FamilyFarmed Raises Money to Educate Young Family Farmers

Familyfarmed.org is a 15-year-old Chicago organization that aims to get wholesome, local and sustainable food on every table. This year, their goal is to educate the newer wave of young family farmers through a direct sales manual called “Direct Market Success.” The launch of this new manual seemed like the ideal opportunity for the organization to try their first ever crowdsourcing campaign through Indiegogo.

Over the past decade, FamilyFarmed has helped thousands of farmers with the daunting process of safely and legally getting their farm-fresh products into wholesale grocery markets. The nonprofit’s publication, Wholesale Success: A Farmer’s Guide to Food Safety, Selling, Postharvest Handling, and Packing Produce,” is a training source on selling into wholesale markets. The publication, now in its fourth edition, serves as the foundation for “Direct Market Success,” which aims to assist and educate small family farmers on the details around selling produce directly to consumers rather than to stores via outlets that include farmers markets, farm stands and community supported agriculture (CSAs).

 FamilyFarmed's efforts to advance the Good Food movement have drawn an increasing amount of attention from major policy makers, including U.S. Sen. Dick Durbin (D-Ill.). Here Durbin visits the trade show at FamilyFarmed's Good Food Festival & Conference March 20 and chats with Dave Rand, chief operating officer for Local Foods, a Chicago-based distributor and grocer.
FamilyFarmed’s efforts to advance the Good Food movement have drawn an increasing amount of attention from major policy makers, including U.S. Sen. Dick Durbin (D-Ill.). Here Durbin visits the trade show at FamilyFarmed’s Good Food Festival & Conference March 20 and chats with Dave Rand, chief operating officer for Local Foods, a Chicago-based distributor and grocer.

Jim Slama, president and founder of FamilyFarmed, is attributed with coining the phrase “Good Food,” which symbolizes the adoption of regional, sustainable food systems. This concept has grown into a movement in America with FamilyFarmed hosting the Good Food Festival & Conference, the longest-running sustainable and local food trade show. Nearly 5,000 people attend the Chicago event, including farmers, policy makers, food hub operators, artisan food businesses, retailers, restaurateurs and distributors. All attend to meet, learn, find inspiration and do business.

“There’s a huge movement now, in the flow of the Good Food movement, where young folks in their 20s and 30s are motivating to go back to run their family’s farm,” Slama says. “They don’t necessarily want to go the wholesaler route, but rather want to sell directly,” he says.

These young farmers need some direction on how to do it legally, efficiently and safely. With farmers markets more than doubling in the U.S. over the past 10 years, the demand for farm-fresh local produce seems able to support the direct sales model. The younger generation, who has grown up on Whole Foods Market, is especially focused on eating local and buying responsibly grown produce.

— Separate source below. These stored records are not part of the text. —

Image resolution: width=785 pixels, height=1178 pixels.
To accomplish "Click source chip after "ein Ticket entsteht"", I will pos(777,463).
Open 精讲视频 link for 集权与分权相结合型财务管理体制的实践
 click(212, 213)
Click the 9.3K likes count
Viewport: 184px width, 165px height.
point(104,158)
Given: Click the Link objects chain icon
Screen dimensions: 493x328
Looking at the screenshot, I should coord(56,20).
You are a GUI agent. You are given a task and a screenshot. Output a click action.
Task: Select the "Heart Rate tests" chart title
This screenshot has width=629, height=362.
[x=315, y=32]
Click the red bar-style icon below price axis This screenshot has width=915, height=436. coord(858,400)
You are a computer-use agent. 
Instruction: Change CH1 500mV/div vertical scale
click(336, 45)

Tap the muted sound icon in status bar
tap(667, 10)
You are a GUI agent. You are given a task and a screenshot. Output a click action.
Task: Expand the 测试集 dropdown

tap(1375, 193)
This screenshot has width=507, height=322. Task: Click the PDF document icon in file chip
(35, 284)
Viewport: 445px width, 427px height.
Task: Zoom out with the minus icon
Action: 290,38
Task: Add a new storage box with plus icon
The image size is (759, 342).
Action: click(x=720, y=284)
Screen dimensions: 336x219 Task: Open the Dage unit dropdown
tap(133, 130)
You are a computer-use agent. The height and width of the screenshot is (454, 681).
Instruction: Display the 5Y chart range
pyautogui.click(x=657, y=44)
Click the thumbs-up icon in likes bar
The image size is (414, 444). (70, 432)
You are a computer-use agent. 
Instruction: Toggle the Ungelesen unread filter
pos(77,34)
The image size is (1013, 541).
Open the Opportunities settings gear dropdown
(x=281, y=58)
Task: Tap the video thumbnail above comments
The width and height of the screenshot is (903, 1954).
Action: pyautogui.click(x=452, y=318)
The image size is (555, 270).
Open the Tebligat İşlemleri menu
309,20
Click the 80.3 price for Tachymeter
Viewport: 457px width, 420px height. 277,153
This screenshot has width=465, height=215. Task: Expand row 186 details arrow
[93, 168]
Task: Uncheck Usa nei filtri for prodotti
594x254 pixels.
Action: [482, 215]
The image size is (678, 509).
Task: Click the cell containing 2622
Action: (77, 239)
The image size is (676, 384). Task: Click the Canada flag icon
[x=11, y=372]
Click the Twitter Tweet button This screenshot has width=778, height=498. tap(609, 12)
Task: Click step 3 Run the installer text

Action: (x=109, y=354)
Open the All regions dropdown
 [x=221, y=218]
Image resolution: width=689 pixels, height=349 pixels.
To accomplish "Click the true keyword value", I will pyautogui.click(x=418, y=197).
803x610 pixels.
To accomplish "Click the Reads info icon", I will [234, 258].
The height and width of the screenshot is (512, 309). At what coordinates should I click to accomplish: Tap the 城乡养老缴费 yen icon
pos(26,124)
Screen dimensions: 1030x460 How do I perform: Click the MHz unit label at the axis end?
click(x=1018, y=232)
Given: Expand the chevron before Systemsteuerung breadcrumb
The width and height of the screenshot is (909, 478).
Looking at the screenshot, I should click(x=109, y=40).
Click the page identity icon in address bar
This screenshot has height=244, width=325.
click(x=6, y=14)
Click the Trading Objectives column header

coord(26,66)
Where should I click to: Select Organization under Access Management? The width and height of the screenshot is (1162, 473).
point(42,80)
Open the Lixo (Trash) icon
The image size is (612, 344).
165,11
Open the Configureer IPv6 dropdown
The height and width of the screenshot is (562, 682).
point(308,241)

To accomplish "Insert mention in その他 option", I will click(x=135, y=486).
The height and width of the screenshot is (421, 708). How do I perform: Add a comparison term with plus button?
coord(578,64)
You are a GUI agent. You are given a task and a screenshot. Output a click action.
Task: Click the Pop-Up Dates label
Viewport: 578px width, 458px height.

On Sept. 22, FamilyFarmed will launch their Indiegogo campaign to crowdfund the revenue they need for the direct sales manual. The goal is to use the manual to help these younger farmers adopt best practices in food safety, post harvest handling, packing, and business management so they can function more efficiently and profitably.

In anticipation of the launch of the campaign, FamilyFarmed is actively spreading the word via social media to generate pre-campaign buzz. “One of the most important factors we learned is how important a jump start on donations during that first 48 hours of the campaign is,” Slama says. Campaigns that raise 50 percent of their goal in the first two days raise 47 percent more funds, on average, according to Indiegogo.

“We want to generate as much excitement [as we can] prior to the Sept. 22 launch,” Slama says.